Essentially, if it ever became the case that the Ferrari, Haas and Alfa Romeo were all mechanically identical, they would all still come up with a different figure for the sum of their parts in terms of performance, be it speed, tyre conservation, etc. It is my theory that, more than likely, the Alfa, with its closer ties to the Ferrari family and its engineer’s data, would come closer to the outright pace set by the Ferrari car overall and the Haas would, at least initially, be left behind.
We’ve seen the Haas struggle to get the most out of its car both this year and in the previous seasons. We’ve seen it be slow around certain tracks or seen it be very fast in qualifying but fall back in the race. This to me is due to that missing final piece of the jigsaw which Haas will never be able to fit as well as Ferrari or, more and more as the team restructures and grows, Alfa Romeo.
The customer model Haas has brought into the sport is a great model. It’s innovative, relatively cheap, has put 2 great cars on the grid and opened up a route for other privateer operations to enter in the future. But I think without the finite details, which they are only ever going to get second hand from their competitor, Haas will never be in a position to challenge for a Championship.

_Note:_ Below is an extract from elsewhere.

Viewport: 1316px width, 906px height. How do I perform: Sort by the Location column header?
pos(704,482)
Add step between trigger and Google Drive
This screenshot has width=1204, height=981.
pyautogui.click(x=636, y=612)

This year, in 2019, they will probably beat Alfa Romeo, and as I said at the start of this piece, Alfa are in a similar boat where they won’t be title contenders either, they have the additional worry too of being jettisoned the next time an economic pinch or policy change occurs within the Fiat organisation. But in the medium to longer term, maybe as soon as 2020, I believe the Alfa Romeo model, with its closer access to the Ferrari resources, data and personnel, will be the victor of F1’s increasingly competitive B-class.